§ DO THIS:
Copy down the following lines verbatim, starting from the line that contains "Move the selected" and continuing up to and including the line that contains "click(326, 81)".

§ DATASET CONTENT:

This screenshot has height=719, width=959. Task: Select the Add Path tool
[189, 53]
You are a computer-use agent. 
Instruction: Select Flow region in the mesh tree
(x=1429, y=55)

--

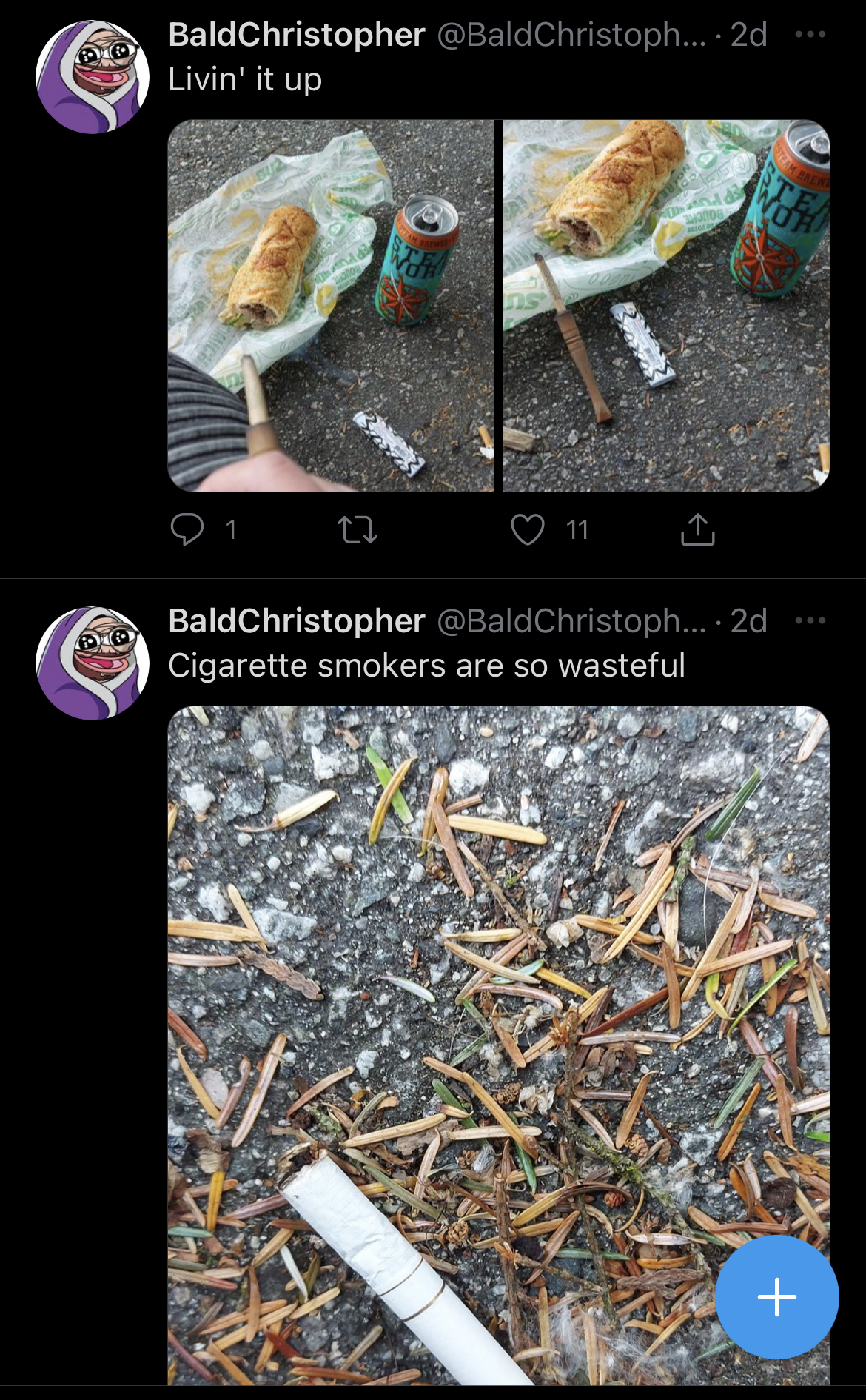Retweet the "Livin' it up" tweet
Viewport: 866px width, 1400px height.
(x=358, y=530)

==

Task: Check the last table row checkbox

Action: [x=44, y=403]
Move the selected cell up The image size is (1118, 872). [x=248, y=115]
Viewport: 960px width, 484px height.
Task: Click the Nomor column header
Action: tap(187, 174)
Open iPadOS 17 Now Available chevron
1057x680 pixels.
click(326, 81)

§ SOLUTION TO THE EXERCISE:
Move the selected cell up The image size is (1118, 872). [x=248, y=115]
Viewport: 960px width, 484px height.
Task: Click the Nomor column header
Action: tap(187, 174)
Open iPadOS 17 Now Available chevron
1057x680 pixels.
click(326, 81)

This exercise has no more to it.